■ What the task asks ■
Rewrite every line below, swapping "The image size is" for "The screenshot size is" and leaving everything else the same. Omit the pictures from your answer.

Records

----------

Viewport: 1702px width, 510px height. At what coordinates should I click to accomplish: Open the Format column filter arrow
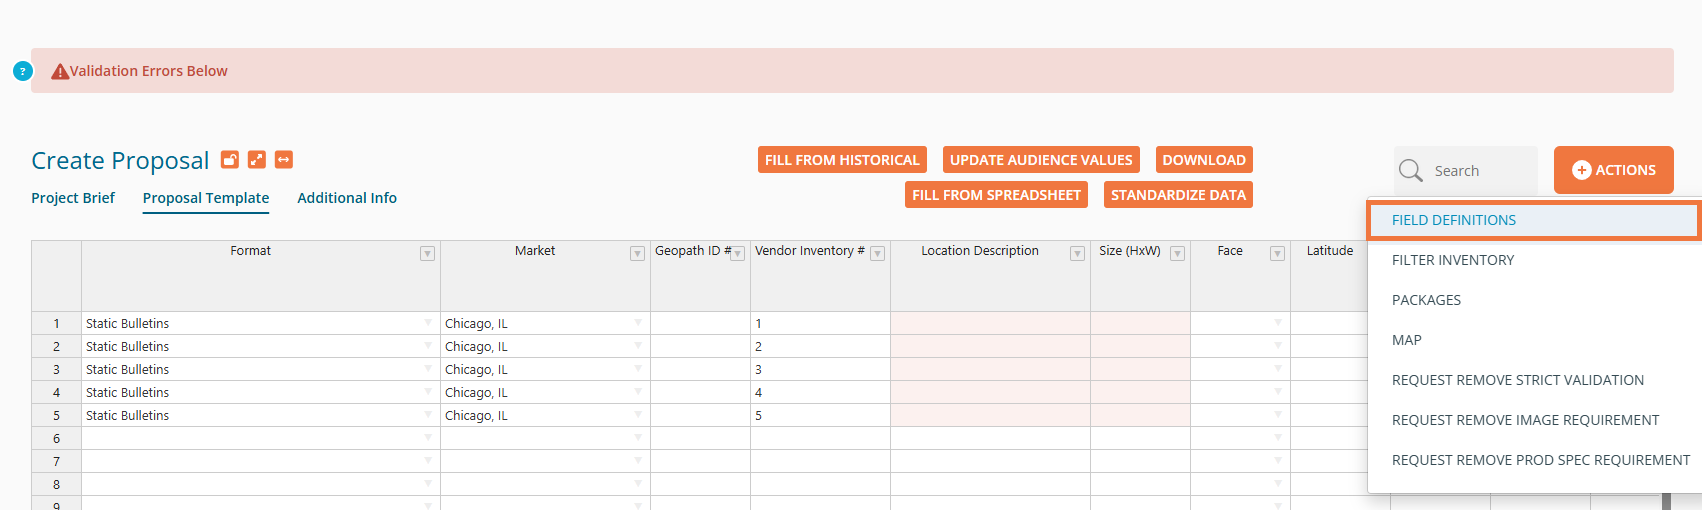(427, 254)
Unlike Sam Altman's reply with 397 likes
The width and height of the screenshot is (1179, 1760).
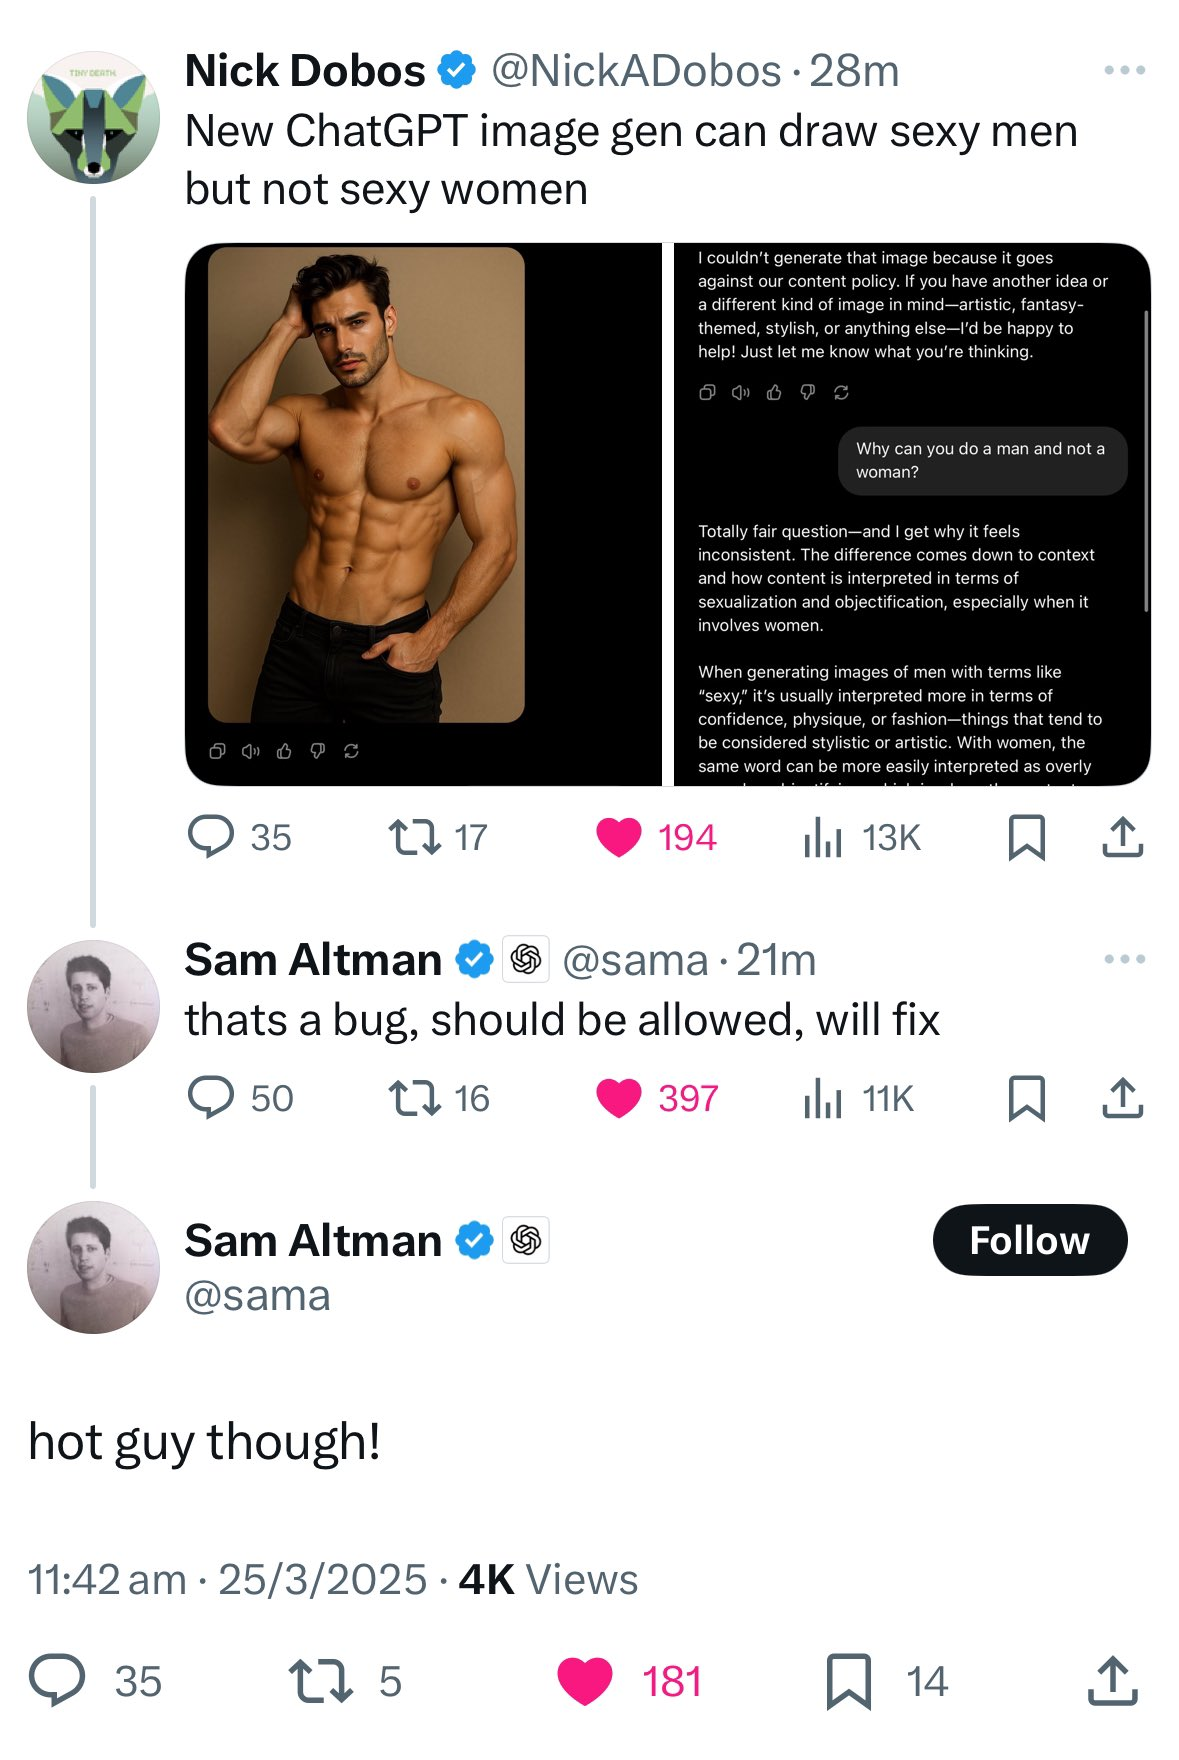[x=619, y=1098]
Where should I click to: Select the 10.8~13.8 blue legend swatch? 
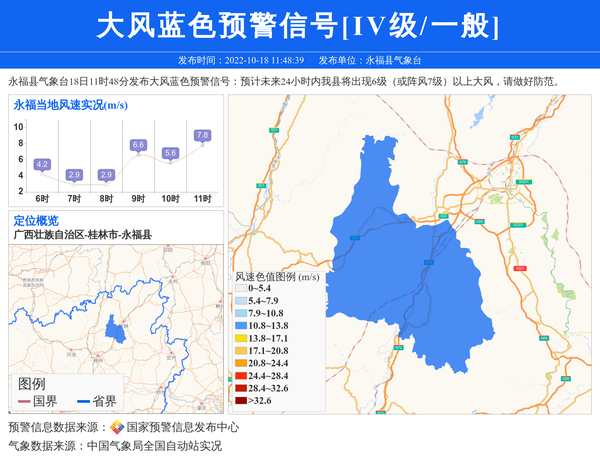tap(241, 326)
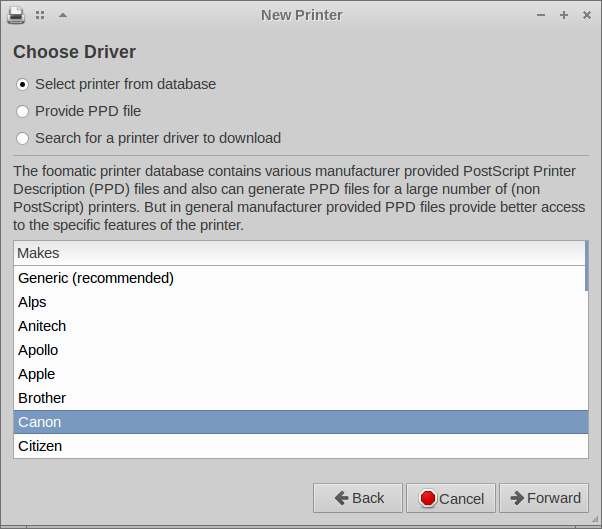602x529 pixels.
Task: Click the printer icon in the title bar
Action: pos(17,15)
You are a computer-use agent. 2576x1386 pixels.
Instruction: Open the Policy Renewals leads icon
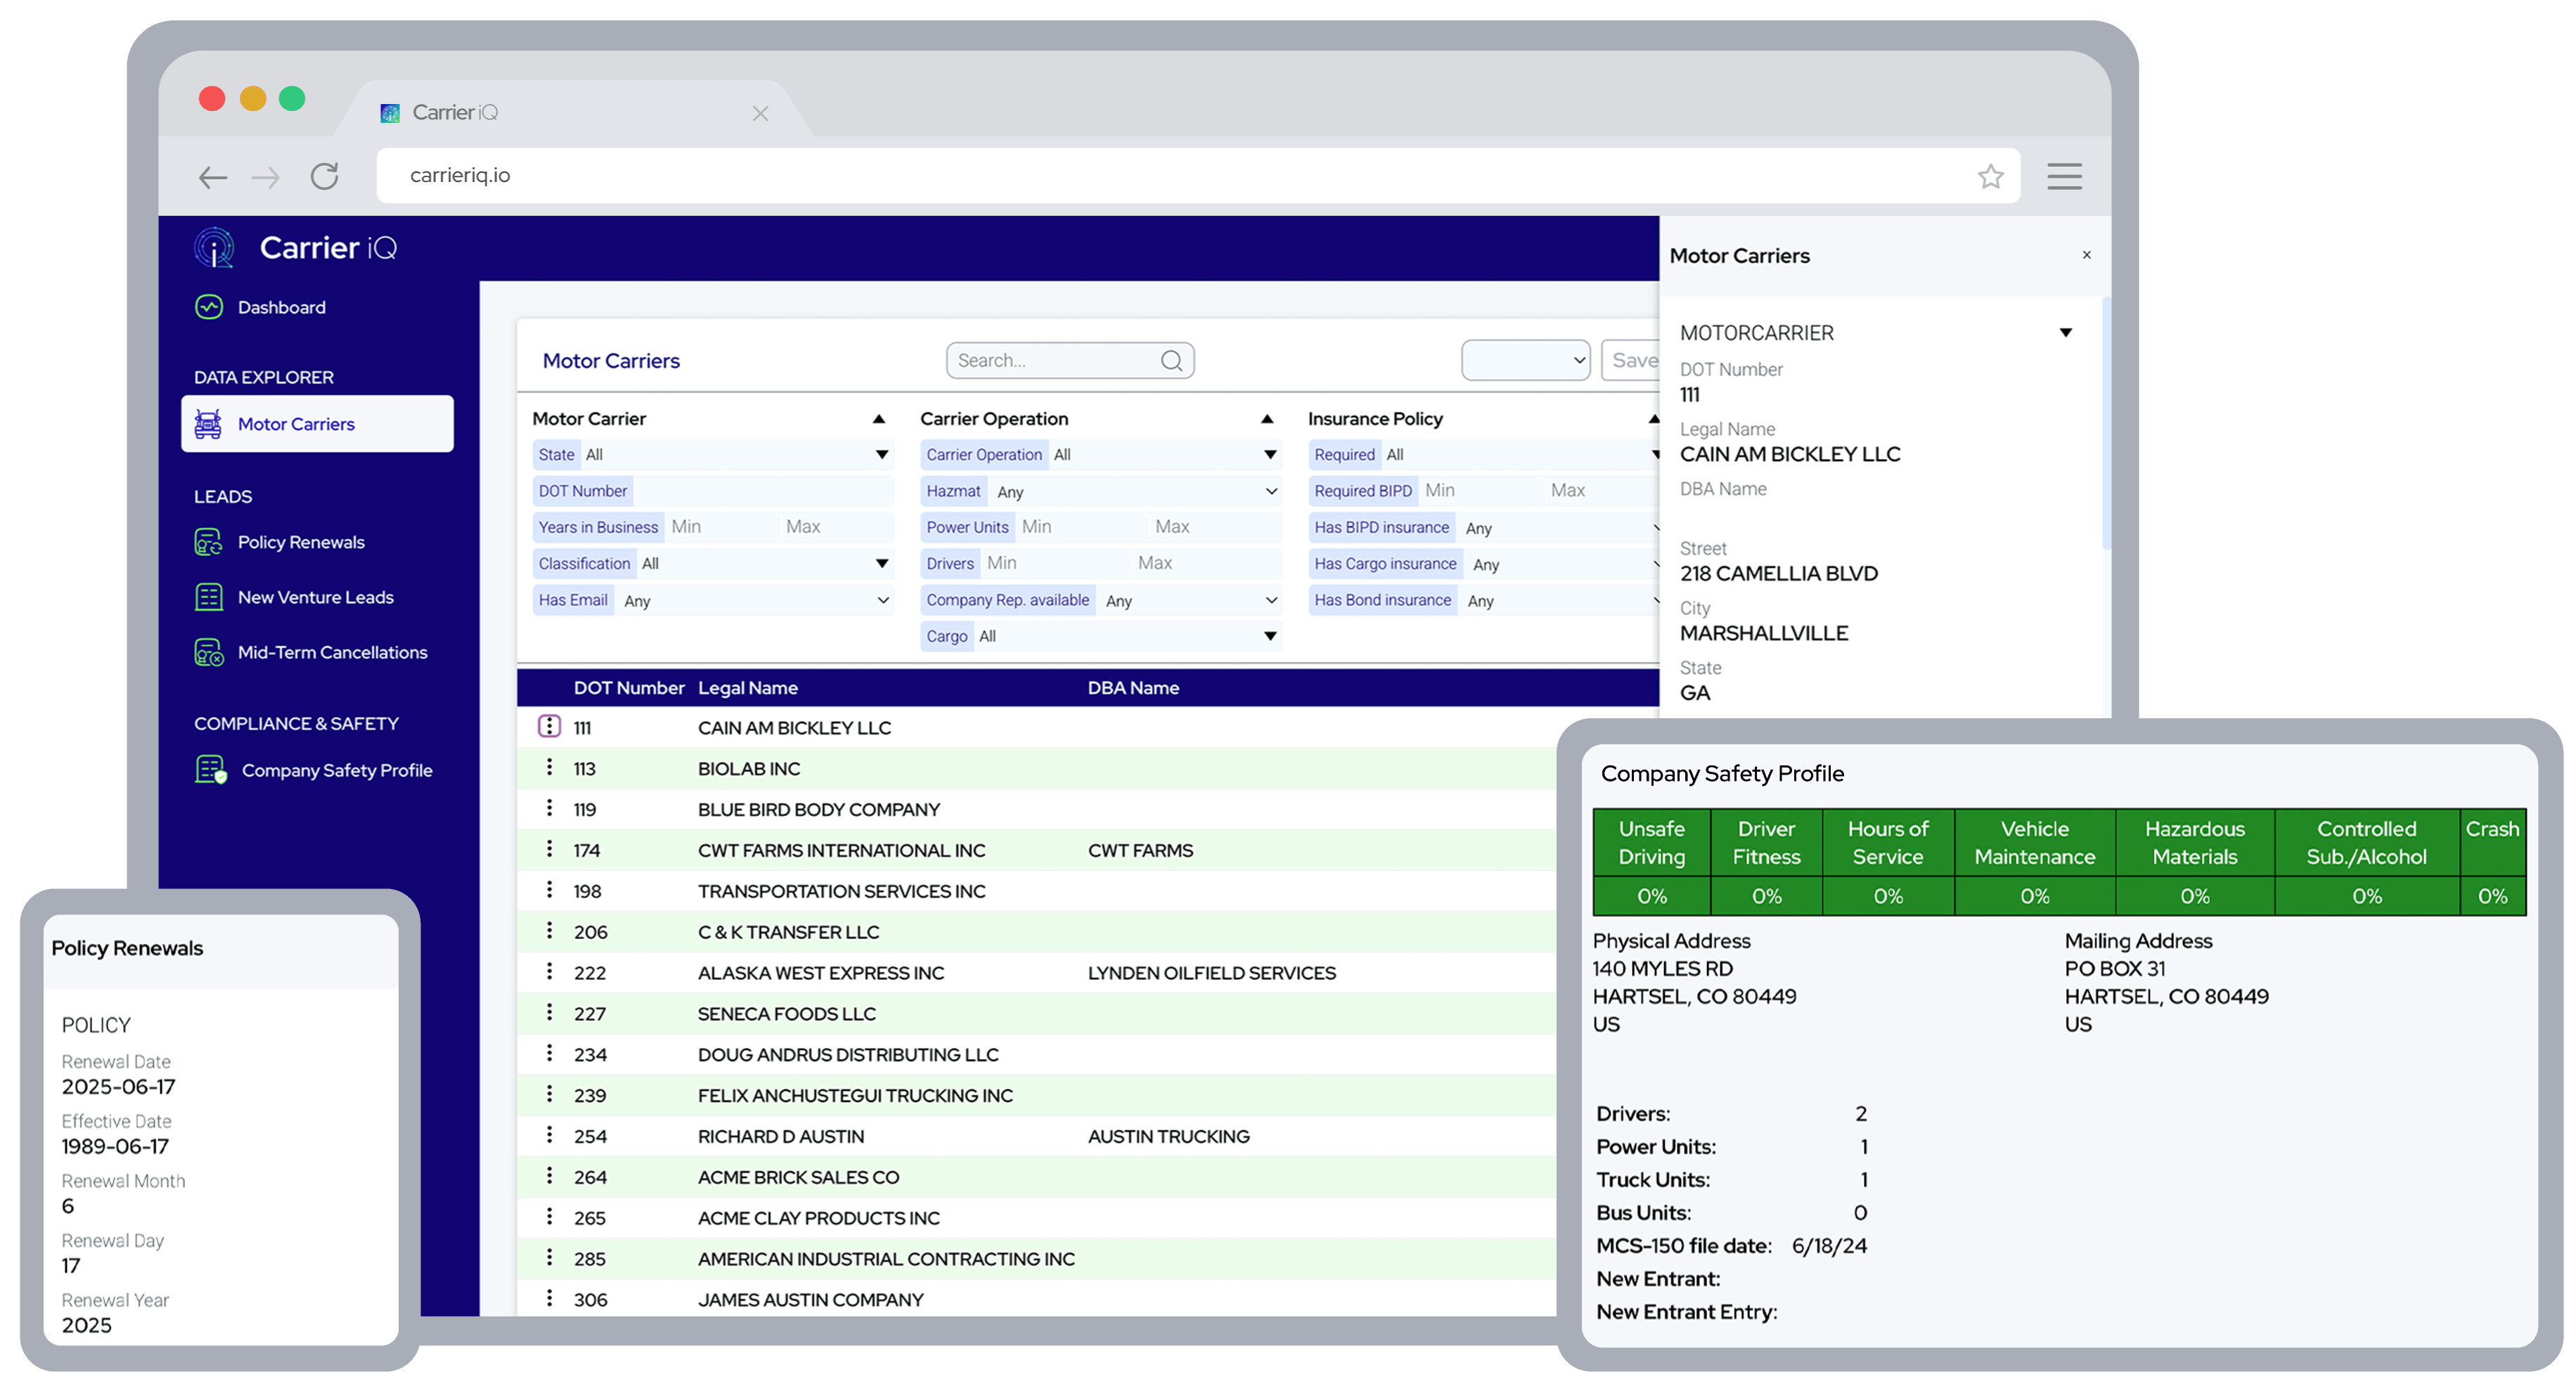pyautogui.click(x=209, y=542)
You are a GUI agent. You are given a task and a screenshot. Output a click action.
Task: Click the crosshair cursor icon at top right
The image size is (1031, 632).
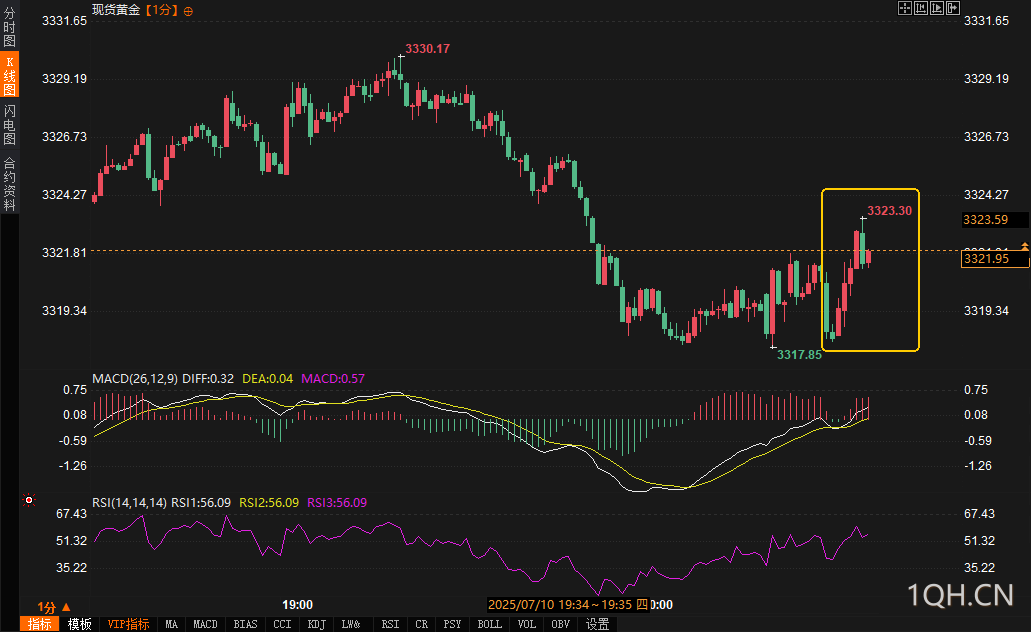pyautogui.click(x=904, y=9)
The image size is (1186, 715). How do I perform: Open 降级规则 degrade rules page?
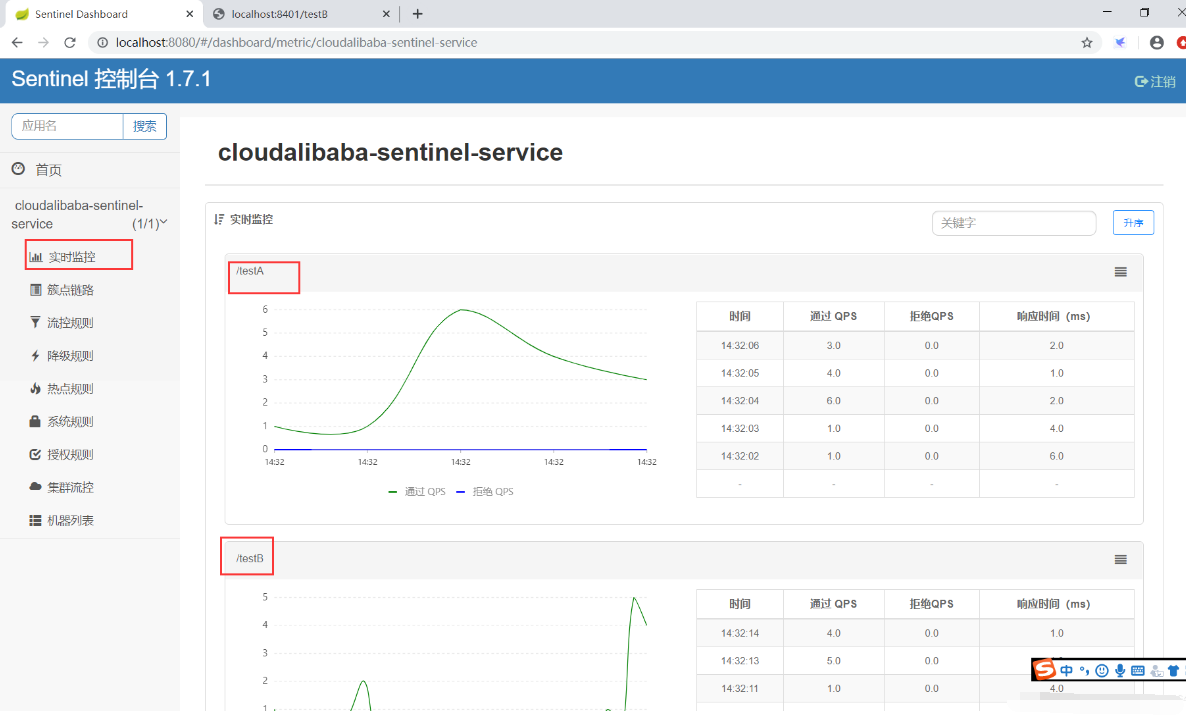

----------

■ Exercise solution ■
Viewport: 1702px width, 510px height. At what coordinates should I click to accomplish: Open the Format column filter arrow
(427, 254)
Unlike Sam Altman's reply with 397 likes
The width and height of the screenshot is (1179, 1760).
[x=619, y=1098]
Where should I click to: Select the 10.8~13.8 blue legend swatch? 
tap(241, 326)
602x529 pixels.
Task: Click the printer icon in the title bar
Action: pos(17,15)
You are a computer-use agent. 2576x1386 pixels.
Instruction: Open the Policy Renewals leads icon
pyautogui.click(x=209, y=542)
You are a GUI agent. You are given a task and a screenshot. Output a click action.
Task: Click the crosshair cursor icon at top right
The screenshot size is (1031, 632).
pyautogui.click(x=904, y=9)
The screenshot size is (1186, 715). How do I perform: Open 降级规则 degrade rules page?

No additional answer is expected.